PASSAGE SHOWN -
In my first essay, I touted my status as a “self-taught” designer and developer — this was a lie. Or rather, a mischaracterization, for almost no one is self-taught. Perhaps you can remain truly self-taught if you stick to books — this is how I got my start, and I still recommend this path. Books give you a stable base and an introduction to the terminology, which will be immensely helpful before diving in head first. But eventually you will have to venture outside the confines of books and tutorials, and learn by doing.
As my dad noted about his experience building our house: “The books can say do X, Y, and Z, but when it comes to actually putting hammer to nail, things are always different.” The same applies in data visualization. When you leave the world of theory and start building your first big project, you will inevitably run into bugs in your code, unknown design territory, or problems that your books just didn’t cover. This is when you turn to your community and the incredible ecosystem of free resources that is now at our fingertips in the form of blog posts, StackOverflow answers, YouTube tutorials, slack groups, and our mentors and friends. Ask almost anyone that is “self-taught” and they will admit none of it would have been possible without the incredible wealth of free resources contributed by the community. So following the lead of Steph Locke, I now call myself “community-taught.”
In my last essay on building a career in dataviz, I outlined the three skills essential to data visualization: data, design, and tools. In this essay, I will discuss how to actually learn these skills, including my own experience, specific tips, and where to find all of those amazing community resources. Learning dataviz requires doing dataviz—here are some tips to get you started.
Choosing learning projects
The projects you choose while learning are crucial to building a successful career in dataviz. The first consideration is what you want to learn from a project. You will learn the most by choosing projects that challenge you in an area in which you are lacking. Think back to the data visualization triangle (design, data, and tools) and consider what skills you already have that can help you, and what areas you need to explore further.
It’s also important to consider the scale of projects. I suggest choosing a mix of smaller, more manageable projects—the type of thing you could finish in a few hours—and larger projects that might take weeks or months. Smaller projects are useful for learning new tools or practicing specific skills, and there are great resources such as TidyTuesday or Makeover Monday that provide weekly data and a community to tackle these projects. Larger projects should be more personalized and in-depth, as these are the projects you will highlight most in your portfolio.

TASKS TO CARRY OUT -
1. In the essay on learning data visualization, what label does the author now use instead of "self-taught"?
2. Output the part of the essay on learning data visualization between "In my last essay" and "get you started.", inclusive.
3. Go on with the essay on learning data visualization from the point where it stops.

ENTRIES -
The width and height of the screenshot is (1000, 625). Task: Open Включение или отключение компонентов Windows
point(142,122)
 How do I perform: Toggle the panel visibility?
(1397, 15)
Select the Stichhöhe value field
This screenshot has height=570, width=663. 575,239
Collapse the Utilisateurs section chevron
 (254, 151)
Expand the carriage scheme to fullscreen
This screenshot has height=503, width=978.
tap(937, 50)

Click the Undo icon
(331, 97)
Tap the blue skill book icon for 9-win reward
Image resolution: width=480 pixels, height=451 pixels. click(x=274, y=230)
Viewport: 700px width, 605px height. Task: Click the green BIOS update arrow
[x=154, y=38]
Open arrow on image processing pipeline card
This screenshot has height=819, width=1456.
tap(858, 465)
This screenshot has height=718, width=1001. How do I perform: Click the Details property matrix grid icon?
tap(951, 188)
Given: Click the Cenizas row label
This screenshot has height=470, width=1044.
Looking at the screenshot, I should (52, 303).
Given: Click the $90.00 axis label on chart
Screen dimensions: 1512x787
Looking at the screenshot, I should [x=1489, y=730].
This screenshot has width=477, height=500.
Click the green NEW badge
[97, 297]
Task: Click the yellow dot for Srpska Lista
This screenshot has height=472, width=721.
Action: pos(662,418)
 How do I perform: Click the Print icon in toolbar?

EXPECTED RESULTS -
1. Community-taught.

2.
In my last essay on building a career in dataviz, I outlined the three skills essential to data visualization: data, design, and tools. In this essay, I will discuss how to actually learn these skills, including my own experience, specific tips, and where to find all of those amazing community resources. Learning dataviz requires doing dataviz—here are some tips to get you started.

3.
For larger projects, it’s important to choose something unique. There are heaps of pre-packaged tutorials and data (I’m looking at you, Titanic survivors dataset) that you can use, but the current dataviz environment is too crowded for these projects to stand out. A personalized project will help you to make a name for yourself and will ultimately allow you to be much more engaged in the project. One great way to ensure this personalization is by collecting your own data. Collecting your own data will let you learn the data inside and out, understanding the shortcomings and uncertainties in the data. In a similar vein to collecting personalized data, you should choose something that matters to you, something you’re deeply curious about. The lifecycle of every major project starts out with huge excitement, but quickly descends into frustration. Behold, one of the most truthful and accurate infographics I’ve seen, on the emotional journey you will traverse during these projects:
That bridge crossing the dark swamp of despair is crucial and although it will always be a battle, passion and curiosity for your subject will help drive you across when the going gets tough.
These projects should be personal and engaging to you, but don’t need to be about some earth-shattering insight or super serious topic. Some of the best projects I’ve seen just come from a deep dive into your favorite TV show, movie, or a quirky passion. Are you weirdly obsessed with knitting? A poster visualizing knitting patterns would be fascinating. Do you like rap music? I would love to see a visual history of rap battles (in fact, I might take that idea ?). For an excellent example of how to learn through fun personal projects, see this brilliant talk by Ryan Timpe.
Ultimately, a project is what you make it, and the process more than the end result will determine how much you learn and how far a project gets you. There is no perfect topic that will resonate with everyone, but by choosing something that excites you, you will have more motivation to turn it into something you’re proud of. You don’t have to find the perfect topic so much as make the topic you choose the right one through process, energy, and dedication.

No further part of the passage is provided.